In the records below, swap every "Where is" for "Where can I find" and keep everything else the same.

==== The data

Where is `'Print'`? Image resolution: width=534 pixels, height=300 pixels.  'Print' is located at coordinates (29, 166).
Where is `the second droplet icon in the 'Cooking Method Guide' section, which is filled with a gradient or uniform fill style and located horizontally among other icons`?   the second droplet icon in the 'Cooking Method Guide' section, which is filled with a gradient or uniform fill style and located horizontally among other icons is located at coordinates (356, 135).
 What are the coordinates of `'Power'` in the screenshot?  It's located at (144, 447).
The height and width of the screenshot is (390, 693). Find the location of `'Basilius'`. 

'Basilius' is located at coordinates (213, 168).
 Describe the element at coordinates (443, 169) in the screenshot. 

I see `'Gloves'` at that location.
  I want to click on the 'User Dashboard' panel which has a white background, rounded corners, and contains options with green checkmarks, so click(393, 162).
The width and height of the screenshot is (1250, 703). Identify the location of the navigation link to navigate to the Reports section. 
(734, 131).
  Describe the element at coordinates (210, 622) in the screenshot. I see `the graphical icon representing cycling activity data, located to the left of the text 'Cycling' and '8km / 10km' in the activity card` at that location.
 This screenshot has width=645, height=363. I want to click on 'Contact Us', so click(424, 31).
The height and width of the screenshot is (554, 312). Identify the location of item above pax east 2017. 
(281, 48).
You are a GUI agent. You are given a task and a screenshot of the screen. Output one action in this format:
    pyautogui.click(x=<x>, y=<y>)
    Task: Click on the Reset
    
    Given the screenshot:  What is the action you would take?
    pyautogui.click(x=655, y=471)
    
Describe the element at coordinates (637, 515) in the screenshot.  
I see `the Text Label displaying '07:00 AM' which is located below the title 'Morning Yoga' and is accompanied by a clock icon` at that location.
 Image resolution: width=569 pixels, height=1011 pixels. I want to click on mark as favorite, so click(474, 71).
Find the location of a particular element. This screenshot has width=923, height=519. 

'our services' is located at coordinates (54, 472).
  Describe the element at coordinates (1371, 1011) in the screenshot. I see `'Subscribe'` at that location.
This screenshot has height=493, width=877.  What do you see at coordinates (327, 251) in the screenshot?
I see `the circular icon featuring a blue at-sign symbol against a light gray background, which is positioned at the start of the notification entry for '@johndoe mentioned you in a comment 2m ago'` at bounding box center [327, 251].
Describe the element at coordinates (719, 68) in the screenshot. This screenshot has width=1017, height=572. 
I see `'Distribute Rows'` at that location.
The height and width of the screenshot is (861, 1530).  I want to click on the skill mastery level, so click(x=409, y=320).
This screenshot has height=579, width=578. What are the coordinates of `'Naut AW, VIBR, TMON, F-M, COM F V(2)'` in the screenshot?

========

Solution to this exercise –
Where can I find `'Print'`? Image resolution: width=534 pixels, height=300 pixels.  'Print' is located at coordinates (29, 166).
Where can I find `the second droplet icon in the 'Cooking Method Guide' section, which is filled with a gradient or uniform fill style and located horizontally among other icons`?   the second droplet icon in the 'Cooking Method Guide' section, which is filled with a gradient or uniform fill style and located horizontally among other icons is located at coordinates (356, 135).
 What are the coordinates of `'Power'` in the screenshot?  It's located at (144, 447).
The height and width of the screenshot is (390, 693). Find the location of `'Basilius'`. 

'Basilius' is located at coordinates (213, 168).
 Describe the element at coordinates (443, 169) in the screenshot. 

I see `'Gloves'` at that location.
  I want to click on the 'User Dashboard' panel which has a white background, rounded corners, and contains options with green checkmarks, so click(393, 162).
The width and height of the screenshot is (1250, 703). Identify the location of the navigation link to navigate to the Reports section. 
(734, 131).
  Describe the element at coordinates (210, 622) in the screenshot. I see `the graphical icon representing cycling activity data, located to the left of the text 'Cycling' and '8km / 10km' in the activity card` at that location.
 This screenshot has width=645, height=363. I want to click on 'Contact Us', so click(424, 31).
The height and width of the screenshot is (554, 312). Identify the location of item above pax east 2017. 
(281, 48).
You are a GUI agent. You are given a task and a screenshot of the screen. Output one action in this format:
    pyautogui.click(x=<x>, y=<y>)
    Task: Click on the Reset
    
    Given the screenshot:  What is the action you would take?
    pyautogui.click(x=655, y=471)
    
Describe the element at coordinates (637, 515) in the screenshot.  
I see `the Text Label displaying '07:00 AM' which is located below the title 'Morning Yoga' and is accompanied by a clock icon` at that location.
 Image resolution: width=569 pixels, height=1011 pixels. I want to click on mark as favorite, so click(474, 71).
Find the location of a particular element. This screenshot has width=923, height=519. 

'our services' is located at coordinates (54, 472).
  Describe the element at coordinates (1371, 1011) in the screenshot. I see `'Subscribe'` at that location.
This screenshot has height=493, width=877.  What do you see at coordinates (327, 251) in the screenshot?
I see `the circular icon featuring a blue at-sign symbol against a light gray background, which is positioned at the start of the notification entry for '@johndoe mentioned you in a comment 2m ago'` at bounding box center [327, 251].
Describe the element at coordinates (719, 68) in the screenshot. This screenshot has width=1017, height=572. 
I see `'Distribute Rows'` at that location.
The height and width of the screenshot is (861, 1530).  I want to click on the skill mastery level, so click(x=409, y=320).
This screenshot has height=579, width=578. What are the coordinates of `'Naut AW, VIBR, TMON, F-M, COM F V(2)'` in the screenshot?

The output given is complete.